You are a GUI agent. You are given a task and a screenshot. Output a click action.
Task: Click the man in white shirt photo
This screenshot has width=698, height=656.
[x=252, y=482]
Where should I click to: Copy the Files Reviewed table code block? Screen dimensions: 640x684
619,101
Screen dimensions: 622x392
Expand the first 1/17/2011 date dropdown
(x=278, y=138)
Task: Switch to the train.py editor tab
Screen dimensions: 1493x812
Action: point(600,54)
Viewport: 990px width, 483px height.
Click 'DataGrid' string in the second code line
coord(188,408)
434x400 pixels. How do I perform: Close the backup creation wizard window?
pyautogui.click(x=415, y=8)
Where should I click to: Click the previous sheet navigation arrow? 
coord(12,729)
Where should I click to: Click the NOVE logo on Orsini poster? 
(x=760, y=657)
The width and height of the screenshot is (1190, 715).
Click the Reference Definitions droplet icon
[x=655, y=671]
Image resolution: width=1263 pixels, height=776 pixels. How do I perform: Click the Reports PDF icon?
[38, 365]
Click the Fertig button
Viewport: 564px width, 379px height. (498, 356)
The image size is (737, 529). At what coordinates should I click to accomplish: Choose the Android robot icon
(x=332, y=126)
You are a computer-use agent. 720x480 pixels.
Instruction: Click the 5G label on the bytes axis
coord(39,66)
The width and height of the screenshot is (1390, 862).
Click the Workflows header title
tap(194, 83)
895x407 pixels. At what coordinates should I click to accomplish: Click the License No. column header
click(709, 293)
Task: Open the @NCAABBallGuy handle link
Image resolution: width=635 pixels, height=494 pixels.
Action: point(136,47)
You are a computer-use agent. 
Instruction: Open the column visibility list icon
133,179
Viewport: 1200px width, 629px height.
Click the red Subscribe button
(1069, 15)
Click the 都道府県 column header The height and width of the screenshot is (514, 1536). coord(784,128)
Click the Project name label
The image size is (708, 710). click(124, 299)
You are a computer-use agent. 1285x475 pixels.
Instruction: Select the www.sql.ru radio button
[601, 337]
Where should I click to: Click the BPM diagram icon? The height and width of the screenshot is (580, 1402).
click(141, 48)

Task prompt: Output nothing but the lines from the one with "Viewport: 1200px width, 629px height." through the last line above, each exactly as it stands.

Exercise answer:
Viewport: 1200px width, 629px height.
Click the red Subscribe button
(1069, 15)
Click the 都道府県 column header The height and width of the screenshot is (514, 1536). coord(784,128)
Click the Project name label
The image size is (708, 710). click(124, 299)
You are a computer-use agent. 1285x475 pixels.
Instruction: Select the www.sql.ru radio button
[601, 337]
Where should I click to: Click the BPM diagram icon? The height and width of the screenshot is (580, 1402).
click(141, 48)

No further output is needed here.